Multidimensionale Einflussfaktoren als Treiber

Die Ursprünge der Komplexität in der Vorstandsvergütung lassen sich in einer Vielzahl von Einflussfaktoren verorten – von der Größe, der Vielschichtigkeit und anderen Charakteristika der Unternehmung selbst bis hin zu bestehenden Governance-Mechanismen. In der Tat zeigen Analysen, dass Eigenschaften beziehungsweise Merkmale des Unternehmens, des Vorstands, der Governance, der Aktionäre, der Branche sowie andere Besonderheiten alle einen Teil der Komplexität in der Vorstandsvergütung erklären können.

Im Speziellen zeigen die Untersuchungen, dass größere Organisationen komplexere Vorstandsvergütungen implementieren als kleinere. Gleichzeitig ist festzustellen, dass Unternehmen mit größeren Wachstumspotenzialen oder größeren Schwankungen in der Aktienrendite und solche, die kürzlich eine Fusion oder Übernahme durchlaufen haben, weniger komplexe Vorstandsvergütungssysteme spezifiziert haben. Es scheint also, als würden die vielschichtigen Variablen der Vorstandsvergütung zu einem gewissen Maß die Komplexität des jeweiligen Unternehmens widerspiegeln. Auffällig dabei ist jedoch, dass die Produktdiversifizierung und die geografische Reichweite keinen messbaren Einfluss zu haben scheinen.

Die Vorstandsvergütung spiegelt ein Stück weit auch die unternehmensspezifische Kultur wider und zieht dabei die individuelle Performance der Vorstandsmitglieder in Betracht, die durch das Vergütungssystem motiviert und an die Organisation gebunden werden sollen. Insofern überrascht es nicht, dass auch personenbezogene Merkmale die Komplexität in der Vorstandsvergütung beeinflussen.

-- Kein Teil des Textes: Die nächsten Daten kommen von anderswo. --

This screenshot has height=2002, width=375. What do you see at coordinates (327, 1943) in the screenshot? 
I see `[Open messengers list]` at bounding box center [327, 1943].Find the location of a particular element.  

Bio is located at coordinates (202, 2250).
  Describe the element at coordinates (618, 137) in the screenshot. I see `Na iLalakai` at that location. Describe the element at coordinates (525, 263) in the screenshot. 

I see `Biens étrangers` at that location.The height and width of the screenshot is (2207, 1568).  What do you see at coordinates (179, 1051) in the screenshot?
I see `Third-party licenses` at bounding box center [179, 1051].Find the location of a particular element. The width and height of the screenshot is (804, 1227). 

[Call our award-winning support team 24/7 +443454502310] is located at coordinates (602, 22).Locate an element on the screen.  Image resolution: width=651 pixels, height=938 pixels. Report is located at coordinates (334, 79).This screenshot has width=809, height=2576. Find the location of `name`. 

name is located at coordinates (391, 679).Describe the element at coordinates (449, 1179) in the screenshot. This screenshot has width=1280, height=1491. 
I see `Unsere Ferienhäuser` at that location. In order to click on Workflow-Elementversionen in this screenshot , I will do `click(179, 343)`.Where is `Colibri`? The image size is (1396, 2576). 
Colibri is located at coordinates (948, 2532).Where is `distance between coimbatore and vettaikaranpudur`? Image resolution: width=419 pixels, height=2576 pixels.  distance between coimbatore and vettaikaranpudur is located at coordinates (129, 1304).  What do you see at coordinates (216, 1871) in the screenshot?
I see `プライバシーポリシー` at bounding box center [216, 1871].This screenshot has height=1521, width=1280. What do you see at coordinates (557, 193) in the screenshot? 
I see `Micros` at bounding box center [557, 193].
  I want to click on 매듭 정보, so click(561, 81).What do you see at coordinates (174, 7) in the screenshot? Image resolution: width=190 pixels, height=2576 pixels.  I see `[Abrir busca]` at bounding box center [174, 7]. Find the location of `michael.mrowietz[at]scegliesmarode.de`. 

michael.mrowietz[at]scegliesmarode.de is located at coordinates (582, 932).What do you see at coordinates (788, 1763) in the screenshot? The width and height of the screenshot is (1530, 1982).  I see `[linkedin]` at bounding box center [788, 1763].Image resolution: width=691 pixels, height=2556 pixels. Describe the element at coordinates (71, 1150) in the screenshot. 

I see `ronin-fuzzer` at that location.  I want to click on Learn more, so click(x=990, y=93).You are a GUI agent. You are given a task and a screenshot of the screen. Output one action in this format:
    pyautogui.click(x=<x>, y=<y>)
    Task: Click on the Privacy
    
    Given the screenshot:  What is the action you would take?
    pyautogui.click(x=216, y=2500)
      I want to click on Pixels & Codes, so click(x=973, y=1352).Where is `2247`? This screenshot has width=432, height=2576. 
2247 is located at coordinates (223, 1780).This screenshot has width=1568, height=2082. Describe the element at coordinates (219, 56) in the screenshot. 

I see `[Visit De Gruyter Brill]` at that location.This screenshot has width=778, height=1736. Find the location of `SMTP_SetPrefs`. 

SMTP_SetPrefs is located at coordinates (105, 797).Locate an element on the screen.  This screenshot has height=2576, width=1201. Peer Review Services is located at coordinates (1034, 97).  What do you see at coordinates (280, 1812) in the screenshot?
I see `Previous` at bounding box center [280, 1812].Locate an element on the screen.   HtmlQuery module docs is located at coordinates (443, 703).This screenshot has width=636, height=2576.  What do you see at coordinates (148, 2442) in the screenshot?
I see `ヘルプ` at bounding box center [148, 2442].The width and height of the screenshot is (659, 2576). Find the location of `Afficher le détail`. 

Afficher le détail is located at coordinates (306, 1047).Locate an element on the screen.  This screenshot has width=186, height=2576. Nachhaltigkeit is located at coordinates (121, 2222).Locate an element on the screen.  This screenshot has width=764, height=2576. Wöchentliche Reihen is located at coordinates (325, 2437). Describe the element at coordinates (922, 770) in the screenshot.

Vorstände, die kurz vor dem Renteneintritt stehen, erhalten Vergütungsverträge mit geringerer Komplexität im Gegensatz zu neu berufenen Vorständen, deren Verträge deutlich mehr steuernde Regelungen enthalten. Dies lässt sich aus wissenschaftlicher Sicht dadurch erklären, dass bei Neuberufungen noch eine größere Ungewissheit über die Fähigkeiten des Vorstandes herrscht, die durch stärkere Kontrolle in Form von einer größeren Anzahl an Leistungskennzahlen abgebaut wird.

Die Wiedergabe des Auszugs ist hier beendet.